La vitivinicoltura italiana, che ha origini antiche ed è immagine e sostanza di innumerevoli territori, più di altre al mondo ha un forte legame con le caratteristiche pedoclimatiche di ogni regione: queste peculiarità danno ai nostri vini un valore unico e irripetibile. Condannare la vitivinicoltura italiana al collasso, pertanto, significa condannare un settore che, insieme all’arte, alla cultura e alla gastronomia, costituisce l’identità e la fortuna del nostro Paese.

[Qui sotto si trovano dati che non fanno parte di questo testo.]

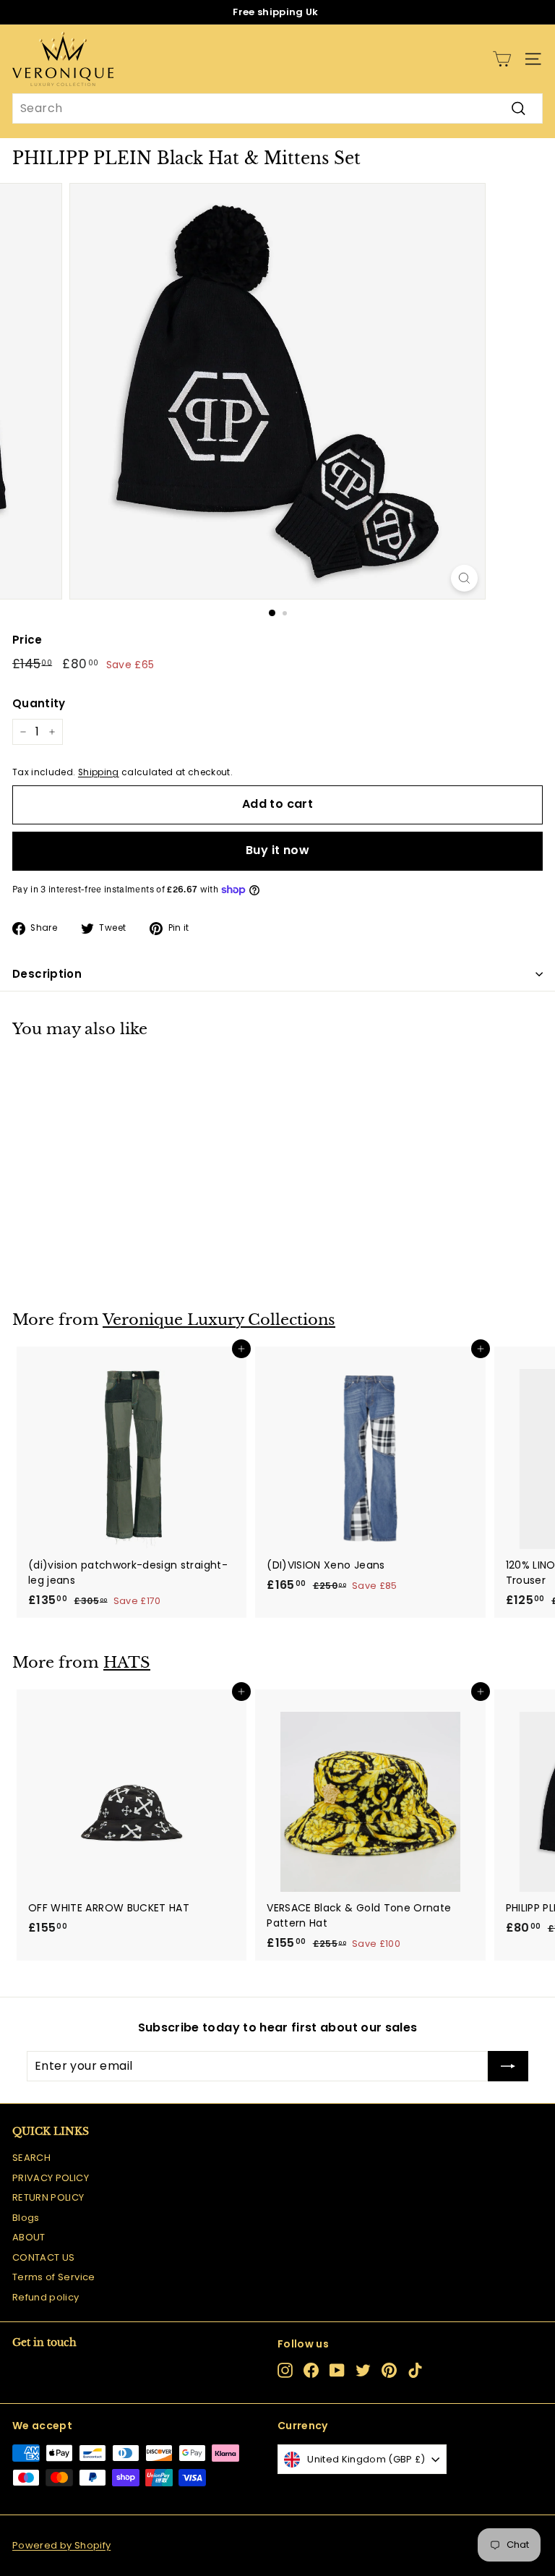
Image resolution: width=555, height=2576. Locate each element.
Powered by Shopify (61, 2545)
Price (27, 639)
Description (47, 973)
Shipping (98, 772)
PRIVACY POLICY (50, 2178)
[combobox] (277, 108)
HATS (126, 1662)
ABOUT (29, 2237)
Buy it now (277, 850)
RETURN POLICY (48, 2197)
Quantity (39, 703)
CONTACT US (43, 2257)
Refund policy (45, 2297)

Confagricoltura ha proposto una serie di interventi, come la rinegoziazione del debito, la sospensione delle rate per 12 mesi, la concessione dei contributi in conto interessi, l’attivazione del pegno rotativo anche per il vino e lo sviluppo di garanzie sui crediti. Si è inoltre attivata per l’avviamento della vendemmia verde, anche parziale, per un sostegno allo stoccaggio dei vini di qualità e per una possibile distillazione di crisi accompagnata da un’adeguata riduzione delle rese per ettaro.

“Se in una fase critica come questa non si riesce ad avere una forte e immediata iniezione di liquidità, senza troppa burocrazia – conclude Castellucci – molte aziende rischiano realmente di non poter neanche arrivare al termine dell’emergenza Covid-19 e si vedranno superate dai concorrenti degli altri Paesi europei ed extraeuropei”.